Getting
Ready:
Rest the day before or make sure that your workout is an easy one.
Increase your percentage of carbohydrate in your diet for a few days
before the run. This will be good training for marathon week, if you
have one planned. Try to sleep well the night before the run. In the
summer, do it early, before the temperature climbs into the high 20's
and 30's. Skip fatty foods, even tasty ones like pizza the day before
the long run. Drink lots of water the day before the run and stay
well hydrated during it.
During The Run:
Run about 1 minute to 1.5 minutes slower than anticipated marathon
pace. Bring water and drink plenty of it during the run. Use energy
drinks every 30 to 50 minutes on runs over 90 minutes.

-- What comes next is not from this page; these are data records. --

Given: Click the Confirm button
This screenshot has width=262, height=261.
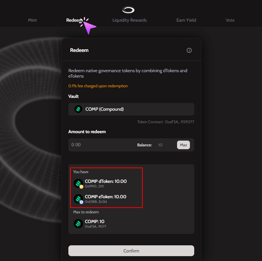Looking at the screenshot, I should pos(131,251).
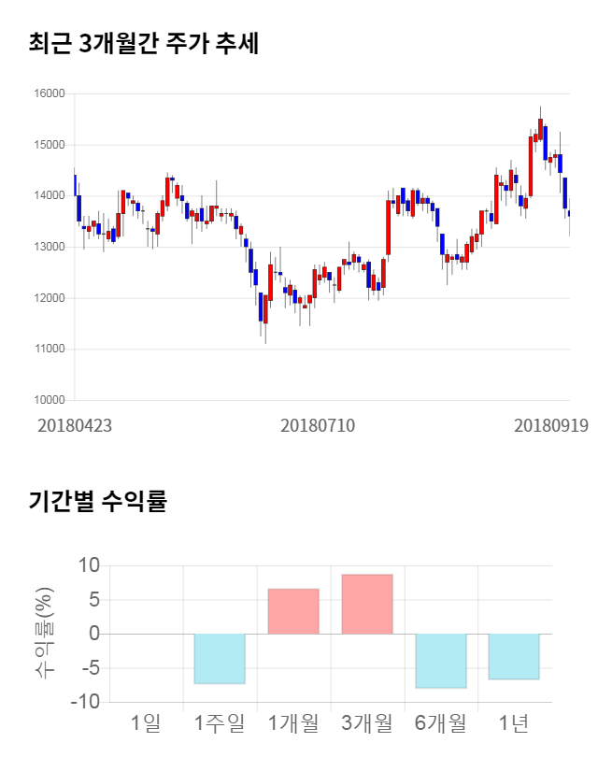Image resolution: width=598 pixels, height=757 pixels.
Task: Click the 20180423 start date label
Action: 75,425
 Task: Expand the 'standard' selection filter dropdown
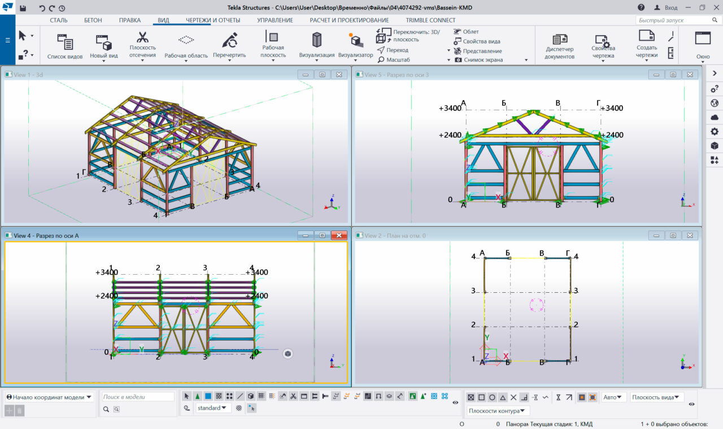(x=214, y=408)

Using a variety of training cues is helpful. Having an idea of the
pace you should be running, keeping tabs on your heart rate and keeping
it approximately 65% - 80% of MHR, and monitoring your perceived exertion
will help keep your aerobic long runs in the aerobic range. The longer
the run the slightly slower the pace and heart rate should be. These
runs are not meant to be at a hard pace for most of us. Those who
are running 110-180 km per week are in a different category. They
can run a bit closer to race pace or run their relaxed 28-32 km and
then do 1000m repeats at 10K pace as some of the elite runners do
now. That is not even a dream for the non-elite runner. (It sounds
more like a nightmare, if it were even a remotely accomplishable feat.).
Modifications:
It is possible to include some pick ups within your long run if you
have run a few marathons already. I suggest not running your long
run at your marathon pace however. For most long runs I recommend
45 seconds to 90 seconds km slower than marathon pace. For the advanced
runner, looking for variety start off easy: do the first 3/4 of the
distance at your long run pace, then speed up to finish close to marathon
race pace in the last 1/4 of the run. For example on a 24 km run,
run the first 18 at an easy pace, the last 6 go at least 20 - 30 seconds
per km faster than you started out. An alternative is to run the first
hour and 1/2 of a two hour run slow and easy and pick it up a bit
in the last 30 minutes. You should not try these on a 40-60 km per
week schedule or in your first marathon. On the lower mileage schedule
your long run should be a purely aerobic workout with the only stress
being the distance. Your body is learning to use fat as fuel at the
lower speeds and longer distances. The benefit is coming from just
being out on the road for longer than 1 1/2 - 2 hours.
Don't forget to run slow and run long. This base is what the
rest of the training pyramid will build on. Time spent in training
is more important than pace for this type of running. And if you are
considering the long run to improve your base for 10K running programs:
try it, you might like it.
Tips:
- Rest the day before or make
sure that your workout is an easy one.
- Increase your percentage of carbohydrate in your diet
for a few days before the run. This will be
good training for marathon week, if you have one planned.
- Try to sleep well the night before the run.
- In the summer, do it early, before the temperature climbs.
- Skip fatty foods, even tasty ones like pizza the day before
the long run.
- Drink lots of water the day before the run and stay well
hydrated during it.
- Run the 1-2 km extra slow in hot or cold weather.